== Exercise objective ==
Please transcribe only the lines from the one holding "Task: Open the Apps panel" through the final line of the data, both included, with no pictures.

*** Block opens ***

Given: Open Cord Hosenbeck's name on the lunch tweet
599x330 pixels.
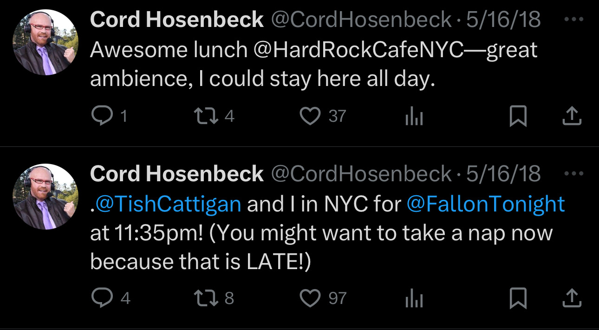Looking at the screenshot, I should pos(176,20).
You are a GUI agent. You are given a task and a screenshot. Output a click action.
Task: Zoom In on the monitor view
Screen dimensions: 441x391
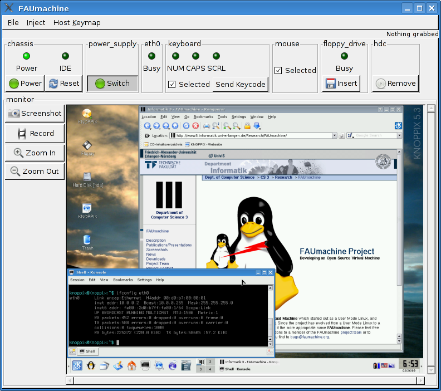(x=35, y=153)
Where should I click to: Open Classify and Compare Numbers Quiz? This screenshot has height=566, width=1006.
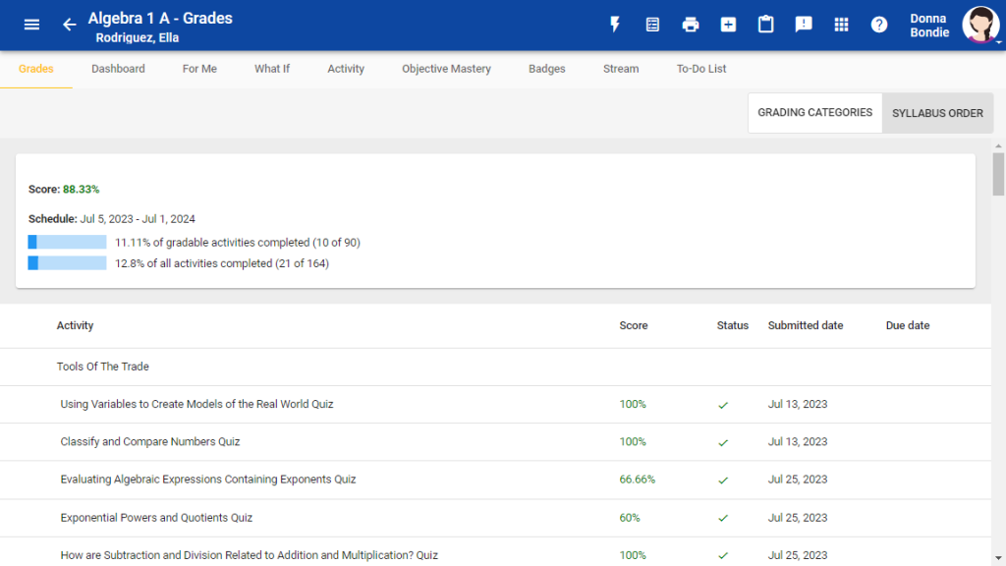pyautogui.click(x=150, y=442)
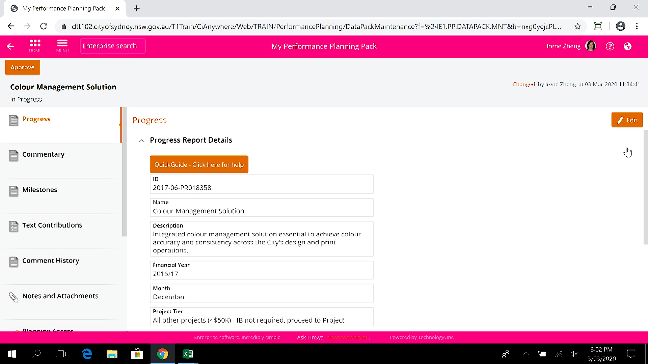Screen dimensions: 648x364
Task: Click the user profile icon for Irene Zheng
Action: pos(591,46)
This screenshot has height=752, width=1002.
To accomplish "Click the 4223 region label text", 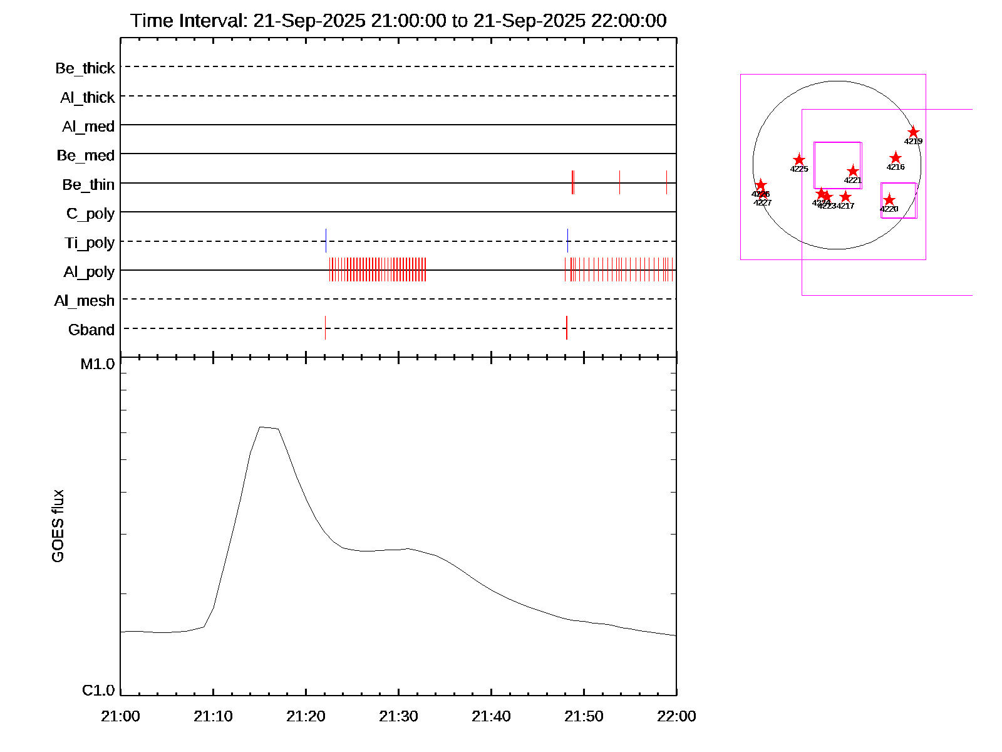I will pos(827,206).
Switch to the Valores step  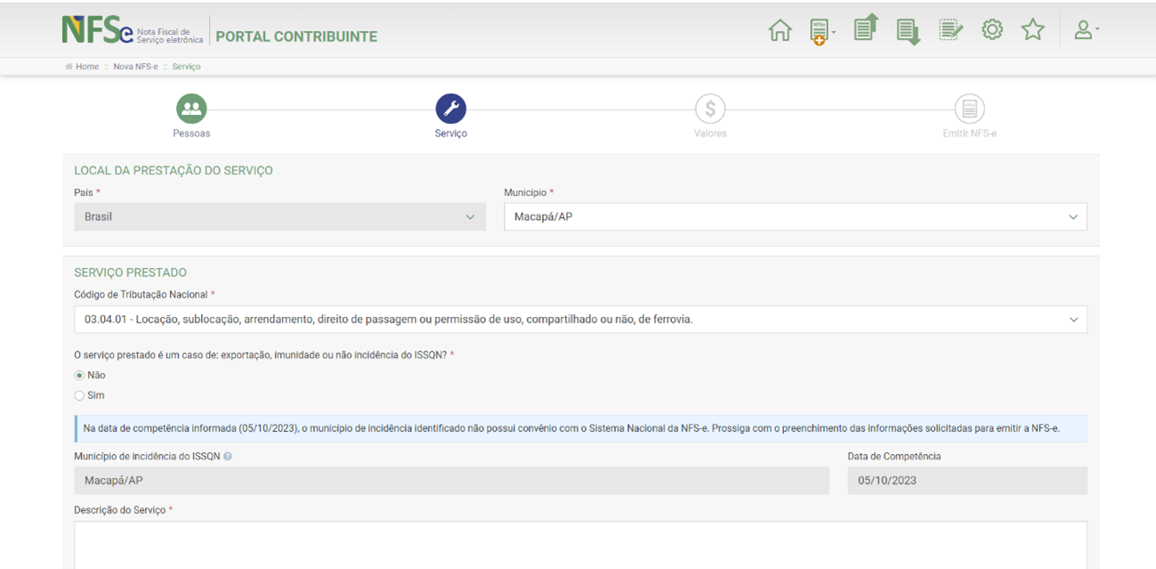coord(709,110)
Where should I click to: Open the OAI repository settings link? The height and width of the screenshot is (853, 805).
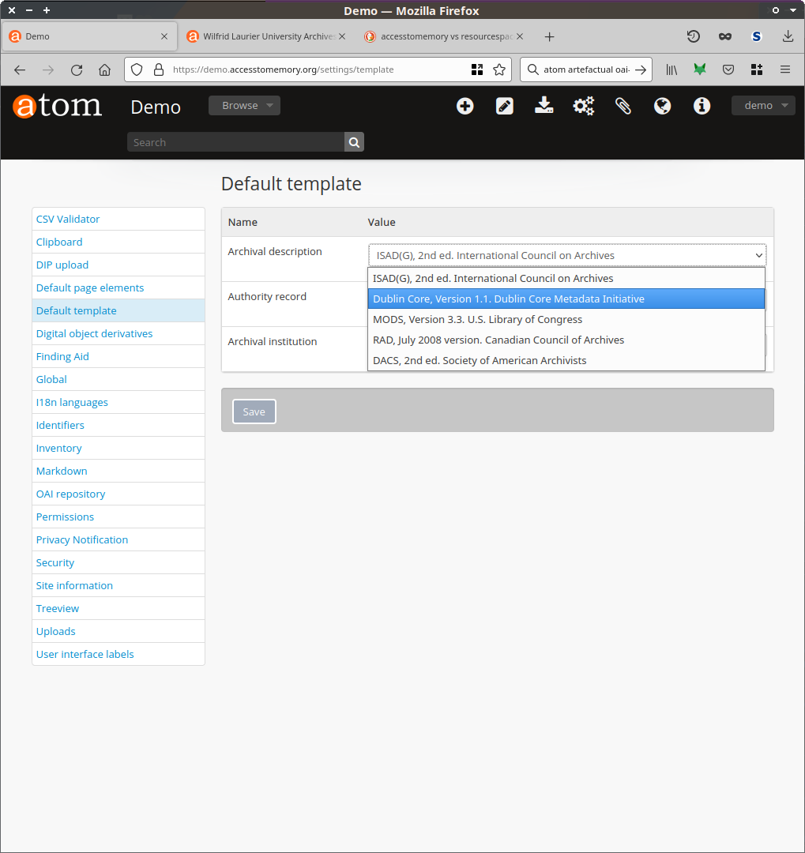(x=70, y=494)
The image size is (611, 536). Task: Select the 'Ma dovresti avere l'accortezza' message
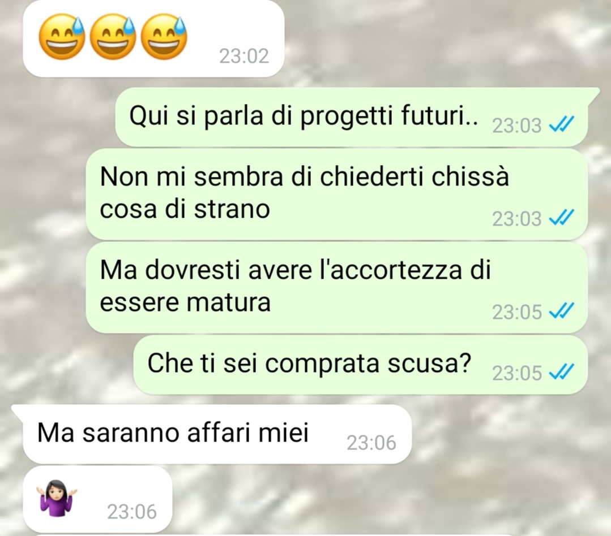pyautogui.click(x=337, y=287)
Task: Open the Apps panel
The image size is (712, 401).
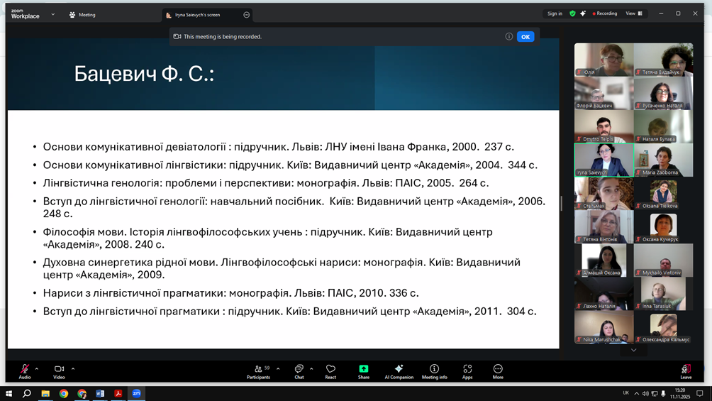Action: click(x=467, y=370)
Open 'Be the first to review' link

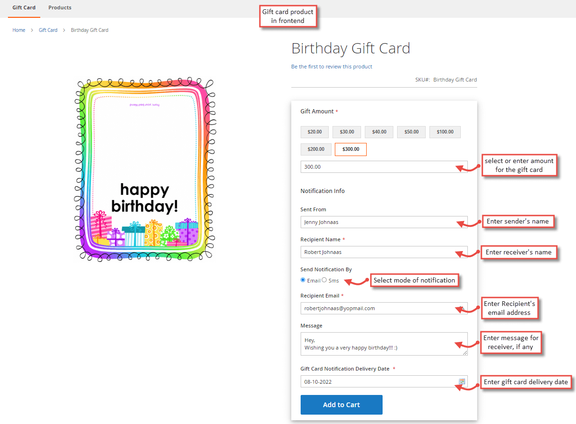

*** Block closes ***

== Written response ==
Task: Open the Apps panel
The image size is (712, 401).
Action: click(x=467, y=370)
Open 'Be the first to review' link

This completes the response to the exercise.